═════ Texto ═════
A AME é causada por mutações no gene SMN1 (Survival Motor Neuron 1), responsável pela produção da proteína essencial à sobrevivência dos neurônios motores. O diagnóstico precoce é fundamental para garantir a eficácia do Zolgensma, que apresenta melhores resultados quando administrado nos primeiros meses de vida.
Esse diagnóstico pode ser feito por:
- Teste genético molecular, que confirma a deleção ou mutação bialélica do gene SMN1;
- Triagem neonatal (teste do pezinho ampliado), já disponível em alguns estados, mas ainda não obrigatória no Brasil;
- Avaliação clínica neurológica, com base em sinais como hipotonia, dificuldade de sucção, ausência de reflexos e atraso no desenvolvimento motor.
- A falta de acesso universal à triagem neonatal ampliada e a demora nos resultados laboratoriais ainda comprometem a janela terapêutica ideal para o uso do Zolgensma.
O que é o Zolgensma?
O Zolgensma (onasemnogeno abeparvoveque) é uma terapia gênica inovadora, administrada em dose única, que insere no organismo uma cópia funcional do gene SMN1. Seu objetivo é interromper a progressão da AME, devolvendo à criança a capacidade de produzir a proteína necessária para a função motora.
Com custo médio estimado em R$ 7 milhões por aplicação, o medicamento vinha sendo obtido por famílias brasileiras por via judicial. Dados do Ministério da Saúde indicam que, entre janeiro de 2019 e setembro de 2022, foram ajuizadas 136 ações judiciais com pedidos de fornecimento do Zolgensma, gerando um gasto de aproximadamente R$ 944,8 milhões, com decisões favoráveis em 83% dos casos.
As regras do SUS para fornecimento do Zolgensma:
A partir da formalização do Acordo de Compartilhamento de Risco com a farmacêutica, o Ministério da Saúde estabeleceu critérios específicos para a administração do medicamento pelo SUS:
- Crianças com até 6 meses de idade;
- Diagnóstico confirmado de AME tipo 1;
- Pacientes em uso de ventilação mecânica invasiva por mais de 16 horas/dia;
- Atendimento em um dos 28 centros de referência habilitados, localizados em 18 estados brasileiros.
Além disso, o acordo prevê que o pagamento à indústria farmacêutica será condicionado ao desempenho clínico do paciente ao longo de 5 anos, seguindo metas definidas de eficácia e sobrevida.
═════ Amostra dos dados ═════
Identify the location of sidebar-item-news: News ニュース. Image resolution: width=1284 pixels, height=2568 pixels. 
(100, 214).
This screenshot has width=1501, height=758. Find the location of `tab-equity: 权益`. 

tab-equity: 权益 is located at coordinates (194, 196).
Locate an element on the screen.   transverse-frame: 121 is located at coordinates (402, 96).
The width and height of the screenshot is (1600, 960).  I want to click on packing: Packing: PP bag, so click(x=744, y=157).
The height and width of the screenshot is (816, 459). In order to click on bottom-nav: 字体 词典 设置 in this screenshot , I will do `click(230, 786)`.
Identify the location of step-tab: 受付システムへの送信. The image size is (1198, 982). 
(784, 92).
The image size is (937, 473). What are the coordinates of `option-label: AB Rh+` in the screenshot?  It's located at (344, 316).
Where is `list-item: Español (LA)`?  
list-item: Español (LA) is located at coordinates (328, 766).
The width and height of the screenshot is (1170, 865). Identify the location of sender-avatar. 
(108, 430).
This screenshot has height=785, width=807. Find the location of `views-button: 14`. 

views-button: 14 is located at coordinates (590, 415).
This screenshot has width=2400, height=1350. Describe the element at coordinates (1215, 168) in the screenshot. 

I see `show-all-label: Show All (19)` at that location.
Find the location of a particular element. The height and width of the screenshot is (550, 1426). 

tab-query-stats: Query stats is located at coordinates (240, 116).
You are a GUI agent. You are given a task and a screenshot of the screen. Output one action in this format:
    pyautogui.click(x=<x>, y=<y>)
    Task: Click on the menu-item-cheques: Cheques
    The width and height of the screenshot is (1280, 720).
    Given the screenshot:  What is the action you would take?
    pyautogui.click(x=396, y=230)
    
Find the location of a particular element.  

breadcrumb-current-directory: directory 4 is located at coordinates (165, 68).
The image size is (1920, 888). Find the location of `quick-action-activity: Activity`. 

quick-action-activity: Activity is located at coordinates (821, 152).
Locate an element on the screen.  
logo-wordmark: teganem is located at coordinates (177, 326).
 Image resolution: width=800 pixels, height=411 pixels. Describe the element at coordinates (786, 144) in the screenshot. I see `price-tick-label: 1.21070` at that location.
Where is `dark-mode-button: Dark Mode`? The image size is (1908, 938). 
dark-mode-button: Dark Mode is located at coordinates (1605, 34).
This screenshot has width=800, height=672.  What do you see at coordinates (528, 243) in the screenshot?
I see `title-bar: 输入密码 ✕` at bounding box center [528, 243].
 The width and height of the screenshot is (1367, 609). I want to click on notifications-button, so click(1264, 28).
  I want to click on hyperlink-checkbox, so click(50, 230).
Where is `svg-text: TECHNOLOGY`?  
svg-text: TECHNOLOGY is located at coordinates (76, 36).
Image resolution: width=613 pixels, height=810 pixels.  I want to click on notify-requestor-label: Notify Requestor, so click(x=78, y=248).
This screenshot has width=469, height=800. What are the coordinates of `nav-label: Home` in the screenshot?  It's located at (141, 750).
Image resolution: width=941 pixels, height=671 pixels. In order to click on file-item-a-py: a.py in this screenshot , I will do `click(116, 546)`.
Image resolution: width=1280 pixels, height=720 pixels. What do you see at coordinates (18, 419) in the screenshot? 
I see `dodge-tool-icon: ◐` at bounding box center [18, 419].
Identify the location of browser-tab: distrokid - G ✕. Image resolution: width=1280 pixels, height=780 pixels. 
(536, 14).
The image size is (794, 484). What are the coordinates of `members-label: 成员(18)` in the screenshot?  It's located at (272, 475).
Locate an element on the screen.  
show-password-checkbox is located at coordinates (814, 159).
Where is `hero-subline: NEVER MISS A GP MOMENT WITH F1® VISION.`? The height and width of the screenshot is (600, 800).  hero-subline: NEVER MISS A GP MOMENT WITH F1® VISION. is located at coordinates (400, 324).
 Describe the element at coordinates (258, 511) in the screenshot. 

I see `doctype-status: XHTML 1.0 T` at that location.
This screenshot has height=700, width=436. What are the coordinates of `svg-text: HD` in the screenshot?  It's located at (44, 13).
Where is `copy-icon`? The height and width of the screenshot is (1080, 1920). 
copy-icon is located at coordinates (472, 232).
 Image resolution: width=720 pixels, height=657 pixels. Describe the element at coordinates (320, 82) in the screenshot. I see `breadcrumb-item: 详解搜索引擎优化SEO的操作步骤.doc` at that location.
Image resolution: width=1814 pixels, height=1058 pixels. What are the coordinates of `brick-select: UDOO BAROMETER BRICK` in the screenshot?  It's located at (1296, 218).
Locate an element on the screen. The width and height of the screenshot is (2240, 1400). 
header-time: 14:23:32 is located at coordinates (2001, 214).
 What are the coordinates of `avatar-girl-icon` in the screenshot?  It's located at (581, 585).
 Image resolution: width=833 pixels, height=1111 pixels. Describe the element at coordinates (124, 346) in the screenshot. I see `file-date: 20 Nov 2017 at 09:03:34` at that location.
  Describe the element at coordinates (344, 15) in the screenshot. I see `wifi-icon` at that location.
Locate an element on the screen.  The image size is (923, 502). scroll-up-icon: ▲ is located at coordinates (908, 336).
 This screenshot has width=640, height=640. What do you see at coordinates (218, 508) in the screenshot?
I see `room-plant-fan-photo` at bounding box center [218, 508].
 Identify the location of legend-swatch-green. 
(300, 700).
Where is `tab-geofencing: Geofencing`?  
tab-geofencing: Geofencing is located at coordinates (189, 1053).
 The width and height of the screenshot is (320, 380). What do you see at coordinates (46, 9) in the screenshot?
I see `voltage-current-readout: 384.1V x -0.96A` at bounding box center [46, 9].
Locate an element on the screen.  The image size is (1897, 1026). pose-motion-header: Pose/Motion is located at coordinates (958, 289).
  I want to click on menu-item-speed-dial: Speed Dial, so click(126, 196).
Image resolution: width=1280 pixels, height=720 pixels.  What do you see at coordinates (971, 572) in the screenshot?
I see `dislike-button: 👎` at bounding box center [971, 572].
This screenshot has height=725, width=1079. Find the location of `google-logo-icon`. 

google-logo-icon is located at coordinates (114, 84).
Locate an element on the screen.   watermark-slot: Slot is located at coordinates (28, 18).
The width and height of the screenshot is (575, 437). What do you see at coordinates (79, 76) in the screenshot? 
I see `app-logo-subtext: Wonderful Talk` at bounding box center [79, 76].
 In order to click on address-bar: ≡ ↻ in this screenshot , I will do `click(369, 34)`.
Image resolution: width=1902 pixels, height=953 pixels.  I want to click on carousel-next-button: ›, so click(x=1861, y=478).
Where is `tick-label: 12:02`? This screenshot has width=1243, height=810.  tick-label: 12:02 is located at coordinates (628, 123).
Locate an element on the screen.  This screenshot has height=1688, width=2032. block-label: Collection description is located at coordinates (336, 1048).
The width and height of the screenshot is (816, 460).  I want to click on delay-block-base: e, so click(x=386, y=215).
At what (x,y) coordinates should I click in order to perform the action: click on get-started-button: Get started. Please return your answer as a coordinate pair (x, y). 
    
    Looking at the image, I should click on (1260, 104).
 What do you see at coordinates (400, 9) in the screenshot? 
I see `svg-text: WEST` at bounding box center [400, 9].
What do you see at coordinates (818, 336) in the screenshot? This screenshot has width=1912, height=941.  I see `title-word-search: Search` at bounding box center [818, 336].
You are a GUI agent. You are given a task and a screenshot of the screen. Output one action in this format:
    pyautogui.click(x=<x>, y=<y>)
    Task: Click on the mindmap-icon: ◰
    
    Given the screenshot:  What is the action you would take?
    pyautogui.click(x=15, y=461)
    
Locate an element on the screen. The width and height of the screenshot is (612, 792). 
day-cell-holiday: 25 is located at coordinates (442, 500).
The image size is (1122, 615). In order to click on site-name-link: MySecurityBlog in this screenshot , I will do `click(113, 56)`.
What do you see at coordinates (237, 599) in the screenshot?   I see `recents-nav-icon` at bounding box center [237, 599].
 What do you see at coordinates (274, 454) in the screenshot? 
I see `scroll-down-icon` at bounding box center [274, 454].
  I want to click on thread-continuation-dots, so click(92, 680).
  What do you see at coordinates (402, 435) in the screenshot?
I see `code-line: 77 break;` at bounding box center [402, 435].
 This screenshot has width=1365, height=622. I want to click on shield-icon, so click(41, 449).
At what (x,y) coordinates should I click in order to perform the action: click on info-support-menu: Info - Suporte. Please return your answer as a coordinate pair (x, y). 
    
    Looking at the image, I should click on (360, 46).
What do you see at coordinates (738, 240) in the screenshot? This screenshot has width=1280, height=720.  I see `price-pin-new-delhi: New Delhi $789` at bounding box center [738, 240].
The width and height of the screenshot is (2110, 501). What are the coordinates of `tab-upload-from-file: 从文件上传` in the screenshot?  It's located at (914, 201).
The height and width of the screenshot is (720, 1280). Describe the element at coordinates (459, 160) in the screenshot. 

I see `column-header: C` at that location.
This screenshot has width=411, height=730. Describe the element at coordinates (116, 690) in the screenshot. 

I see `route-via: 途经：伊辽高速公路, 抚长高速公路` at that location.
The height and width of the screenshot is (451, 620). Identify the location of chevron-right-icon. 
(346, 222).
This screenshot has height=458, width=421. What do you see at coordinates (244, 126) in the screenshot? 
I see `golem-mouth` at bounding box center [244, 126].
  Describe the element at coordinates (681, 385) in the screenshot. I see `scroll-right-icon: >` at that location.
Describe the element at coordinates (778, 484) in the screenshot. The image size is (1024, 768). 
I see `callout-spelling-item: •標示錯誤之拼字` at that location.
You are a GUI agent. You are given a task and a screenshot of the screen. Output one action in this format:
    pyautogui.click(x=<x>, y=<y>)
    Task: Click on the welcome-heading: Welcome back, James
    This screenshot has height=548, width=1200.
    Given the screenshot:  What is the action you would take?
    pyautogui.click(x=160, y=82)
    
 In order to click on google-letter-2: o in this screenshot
═════
▸ Atividades propostas:
1) De acordo com o texto sobre o Zolgensma, em quantos centros de referência habilitados o medicamento é administrado pelo SUS?
2) Prossiga o texto sobre o Zolgensma e a AME a partir da última frase apresentada.

▸ Gabarito:
1) Em 28 centros de referência habilitados, localizados em 18 estados brasileiros.

2)
Quando a vitória que pode escapar pelas mãos:
Embora a incorporação do Zolgensma represente uma conquista para as famílias, os entraves administrativos e os critérios restritivos ainda tornam o acesso desigual:
- Crianças diagnosticadas após os 6 meses de idade, ou que tenham ultrapassado esse marco enquanto aguardavam exames, não são mais elegíveis;
- A ausência de uma política nacional de triagem neonatal ampliada impede a identificação precoce em grande parte do país;
- O tempo entre a suspeita clínica e o início efetivo do tratamento, seja por falta de informação ou lentidão do sistema, compromete a janela terapêutica;
- Famílias em regiões sem centros habilitados enfrentam dificuldades logísticas para conseguir encaminhamento e transporte;
Muitos continuam a judicializar o acesso ao medicamento, enfrentando desgaste emocional e incertezas.
Considerações finais
A disponibilização do Zolgensma pelo SUS marca um passo importante na democratização do acesso à medicina de ponta. No entanto, a efetivação desse direito depende da superação das barreiras estruturais e administrativas que ainda impedem crianças elegíveis de receber o tratamento no momento certo.
Como advogada especializada em Direito da Saúde, vejo diariamente os impactos devastadores de uma política pública que reconhece o direito, mas não o garante plenamente. É hora de avançarmos não apenas no discurso, mas também na implementação concreta desse acesso, com revisão dos critérios, aceleração dos fluxos e apoio integral às famílias.
O tratamento existe. A tecnologia está disponível. O que falta, muitas vezes,évontade administrativa de viabilizar o que a Constituição já assegura: o direito à vida e à saúde com dignidade.